Coronaviral disease - a few important facts

Posted on March 9, 2020 at 9:50 PM

There are so many myths, misconception, recommendations and restrictions floating around about the Coronavirus epidemic, which has led to widespread confusion and panic. Let me try and set if few facts straight.

• Coronaviruses are a large family of enveloped RNA viruses. They circulate in humans, in whom they usually cause the common cold, and in various other animals like camels, bats and birds. It is only when the coronaviruses of animals develop the ability to infect humans that they cause epidemics, because humans do not have pre-existing immunity against them


• The new Coronavirus has resulted from man’s interference with nature. In the seafood market at Wuhan, live animals which would never ever have met in the wild, like pangolin, bats and snakes were kept in close proximity. This enabled the coronaviruses in them to exchange genetic material, and form a new virus. This novel (new) coronavirus has been named SARS-CoV-2, and the disease caused by it is named COVID 19 (COronaVIrus Disease 19). This virus is similar to the coronaviruses that caused the SARS (2003) and MERS (2012) epidemics, and is the 7th Coronavirus to infect humans. Studies suggest that this virus is a recombinant virus between the bat coronavirus and an origin-unknown coronavirus; however, this is yet to be confirmed.


• Human transmission occurs via respiratory droplets produced when an infected person sneezes or coughs. The virus has been detected in blood, urine and saliva, but the contribution to transmission by the presence of the virus in body fluids is unknown. There is mounting evidence to suggest that even people who do not suffer from any symptoms, but carry the virus in the nose and throat, can transmit the disease to others. Mother to child transmission during childbirth, and transmission via breast milk, is considered unlikely


• The median incubation period (from when the virus enters the body, to the appearance of symptoms) has been estimated to be 5 days


• The virus attaches itself to receptors in the cells of the nose and throat, and causes symptoms similar to the common cold. In some, it travels down to the lungs, and causes severe viral pnuemonia


• The present COVID 19 epidemic, similar to the earlier coronavirus epidemics like SARS and MERS, is very mild in children. According to the data published by The Chinese Center for Disease Control and Prevention, only 2% (of the 72,314 cases from 31 December 2019 to 11 February 2020) were aged 19 years or younger. The majority of confirmed cases (87%) were aged 30 to 79 years.


• The only way to prevent infection is to avoid exposure to the virus. 


• Masks do not prevent the entry of this virus into your body. Masks are recommended to be worn by people who have symptoms, to prevent dispersion of virus when they cough and sneeze


• Avoid touching the mucous membranes (the moist inner surfaces) of the eyes, nose, and mouth with unwashed hands.


• Wash hands often with soap and water for at least 20 seconds, or an alcohol-based hand sanitiser containing at least 60% alcohol. Remember, alcohol can get absorbed from the skin, especially in children with lacerated (wounded) skin, and is to be used only if there is no ready access to soap and water.


• Maintain a distance of at least 1 metre (3 feet), from those who have a fever, or are coughing or sneezing. See that the room is well ventilated, and ensure air circulation by using ceiling or pedestal fans, air conditioners etc.


• Practice respiratory hygiene (i.e., cover mouth and nose when coughing or sneezing, discard tissue immediately in a closed bin, and wash hands). Note that handkerchiefs and towels are not recommended.


• Seek medical care early if you have a fever, cough, and difficulty breathing.


• Share your previous travel and contact history with your doctor


• Avoid the consumption of raw or undercooked animal products, and handle raw meat, milk, or animal organs with care.
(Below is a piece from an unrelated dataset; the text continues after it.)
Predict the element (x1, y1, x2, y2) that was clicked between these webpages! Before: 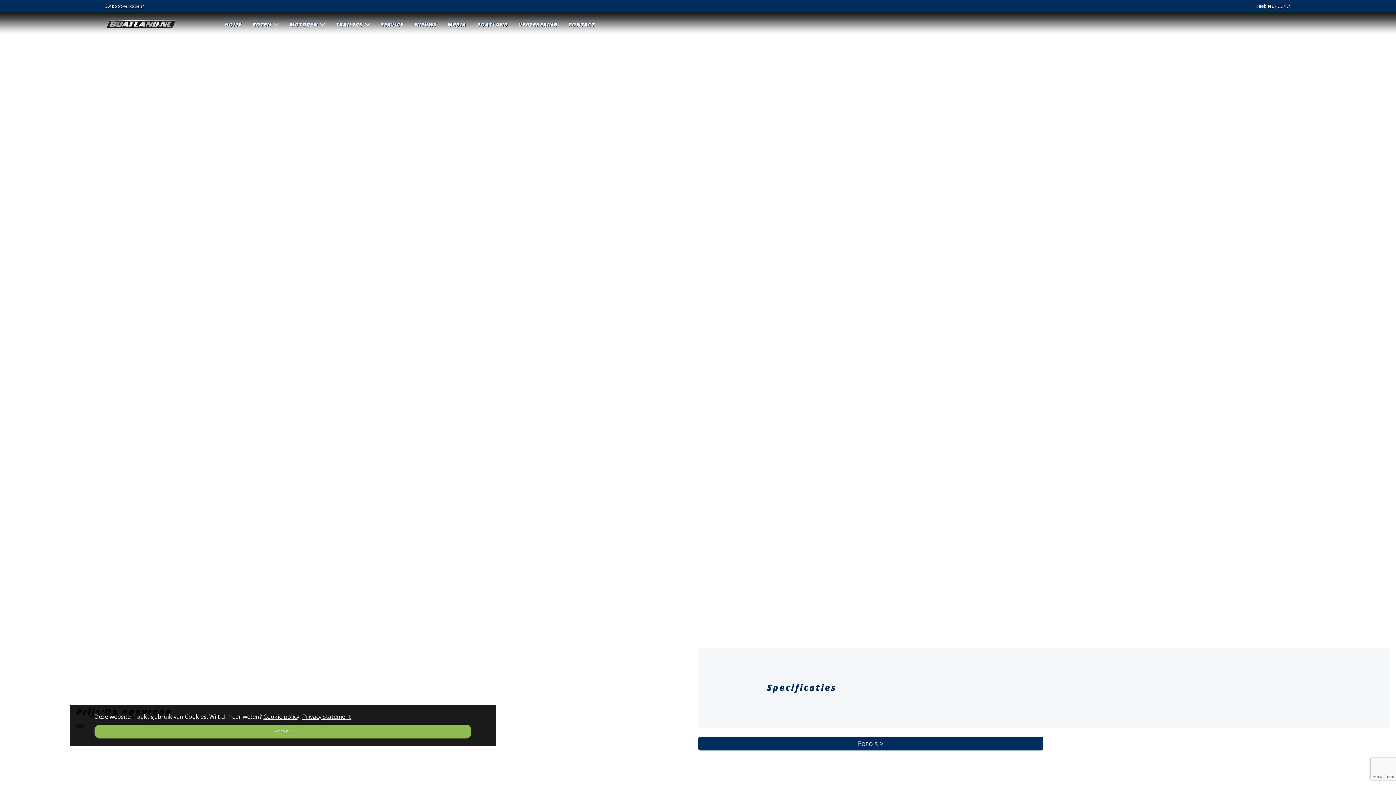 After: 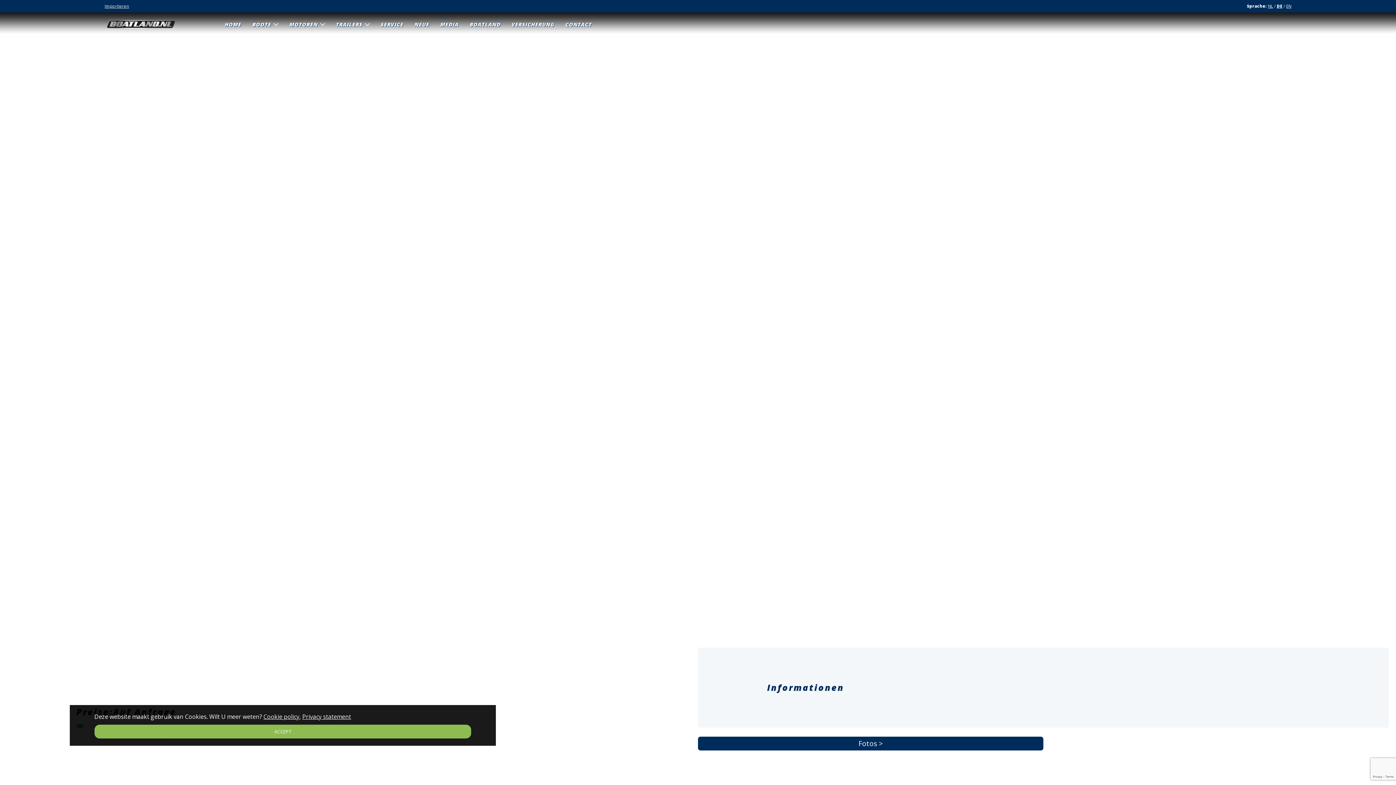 Action: bbox: (1277, 3, 1282, 8) label: DE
Consumption of well-cooked meat is safe.


• Early recognition of new cases is the cornerstone of prevention of transmission. Immediate isolation of all suspected and confirmed cases is recommended for at least 14 days, either at home or at hospital, depending on the severity of symptoms.
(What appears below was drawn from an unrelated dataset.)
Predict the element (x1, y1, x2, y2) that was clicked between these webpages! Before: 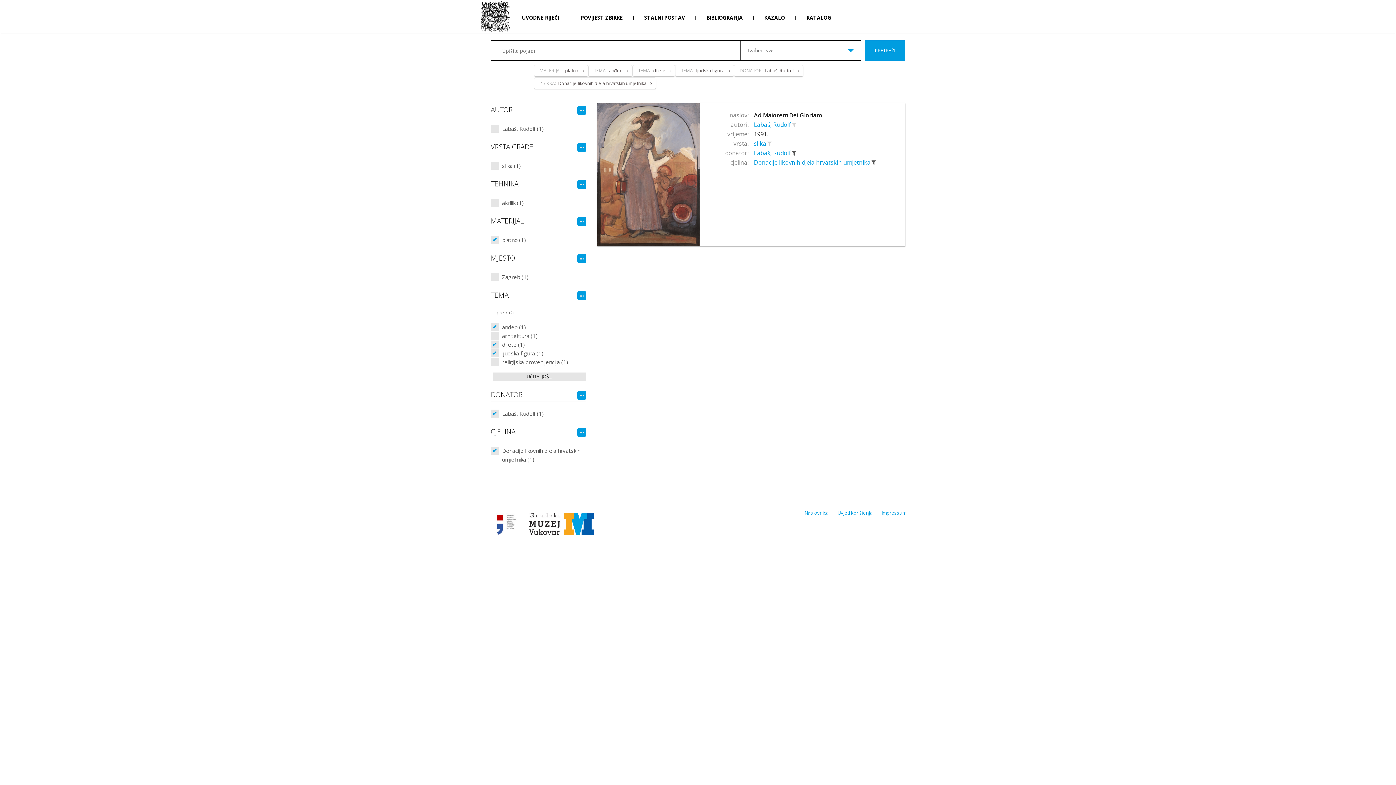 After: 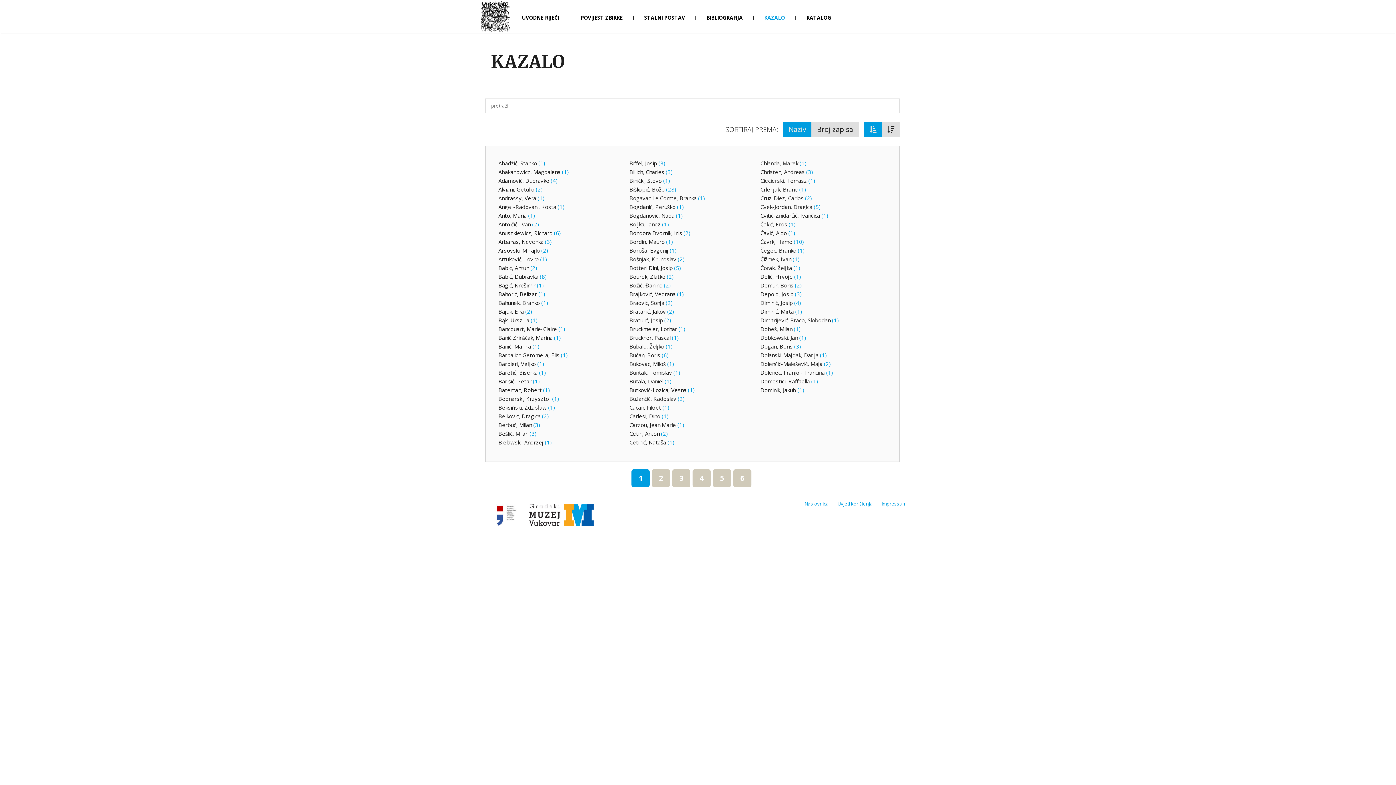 Action: label: KAZALO bbox: (754, 0, 794, 33)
• There is currently no vaccine available. Vaccines are in development, but it may take up to 12 months before a vaccine is available


• No specific treatments are known to be effective for COVID-19 yet; therefore, the mainstay of management is supportive care to relieve symptoms, and to support organ function in more severe illness. Various antivirals are being trialled in patients with COVID-19, however, there are no data to support their use. Clinical trials with Remdesivir (which shows in vitro activity against SARS-CoV-2) have started in the US and in China.